模型推理，生成第一世代宝可梦“御三家”，此时模型生成的图像内容与训练数据基本一致。

for seed, prompt in enumerate([
    "green, lizard, plant, Grass, Poison, seed on back, red eyes, smiling expression, short stout limbs, sharp claws",
    "orange, cream, lizard, Fire, flame on tail tip, large eyes, smiling expression, cream-colored belly patch, sharp claws",
    "蓝色，米色，棕色，乌龟，水系，龟壳，大眼睛，短四肢，卷曲尾巴",
]):
    image = pipe(
        prompt=prompt,
        negative_prompt=" ",
        num_inference_steps=30,
        cfg_scale=10,
        seed=seed,
        height=256, width=256,
    )
    image.save(f"image_{seed}.jpg")

模型推理，生成具有“锐利爪子”的宝可梦，此时不同的随机种子能够产生不同的图像结果。
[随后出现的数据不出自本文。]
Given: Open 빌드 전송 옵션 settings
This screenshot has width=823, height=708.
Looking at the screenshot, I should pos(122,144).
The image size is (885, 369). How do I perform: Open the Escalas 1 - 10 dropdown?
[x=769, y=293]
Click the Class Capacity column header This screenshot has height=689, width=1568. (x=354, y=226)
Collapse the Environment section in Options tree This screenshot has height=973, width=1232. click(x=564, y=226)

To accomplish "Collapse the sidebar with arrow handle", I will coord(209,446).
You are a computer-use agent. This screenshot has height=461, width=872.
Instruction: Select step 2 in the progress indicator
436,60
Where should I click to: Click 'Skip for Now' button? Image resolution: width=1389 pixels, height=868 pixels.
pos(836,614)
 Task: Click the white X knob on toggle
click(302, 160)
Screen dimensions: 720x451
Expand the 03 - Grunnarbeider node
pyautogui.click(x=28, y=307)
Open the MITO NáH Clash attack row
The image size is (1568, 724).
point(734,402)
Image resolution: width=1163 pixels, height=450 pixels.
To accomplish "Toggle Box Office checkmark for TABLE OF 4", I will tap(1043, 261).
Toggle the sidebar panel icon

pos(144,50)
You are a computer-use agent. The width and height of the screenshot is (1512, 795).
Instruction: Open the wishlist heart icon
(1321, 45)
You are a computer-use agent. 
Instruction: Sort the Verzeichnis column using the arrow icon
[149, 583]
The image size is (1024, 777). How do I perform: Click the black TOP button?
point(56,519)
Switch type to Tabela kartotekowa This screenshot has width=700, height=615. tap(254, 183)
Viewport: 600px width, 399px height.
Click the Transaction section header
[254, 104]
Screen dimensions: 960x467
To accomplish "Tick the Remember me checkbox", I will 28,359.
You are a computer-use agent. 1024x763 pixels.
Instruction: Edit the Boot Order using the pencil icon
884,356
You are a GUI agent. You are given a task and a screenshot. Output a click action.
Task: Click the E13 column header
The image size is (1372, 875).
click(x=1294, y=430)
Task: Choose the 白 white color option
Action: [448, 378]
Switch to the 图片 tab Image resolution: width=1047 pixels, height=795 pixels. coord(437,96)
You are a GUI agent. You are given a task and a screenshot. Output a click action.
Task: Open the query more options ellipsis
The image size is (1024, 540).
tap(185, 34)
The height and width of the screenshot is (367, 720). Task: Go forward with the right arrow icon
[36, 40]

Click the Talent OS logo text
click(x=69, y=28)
for seed, prompt in enumerate([
    "sharp claws",
    "sharp claws",
    "sharp claws",
]):
    image = pipe(
        prompt=prompt,
        negative_prompt=" ",
        num_inference_steps=30,
        cfg_scale=10,
        seed=seed+4,
        height=256, width=256,
    )
    image.save(f"image_sharp_claws_{seed}.jpg")

现在，我们获得了一个 0.1B 的小型文生图模型，这个模型已经能够生成 151 个宝可梦，但无法生成其他图像内容。如果在此基础上增加数据量、模型参数量、GPU 数量，你就可以训练出一个更强大的文生图模型！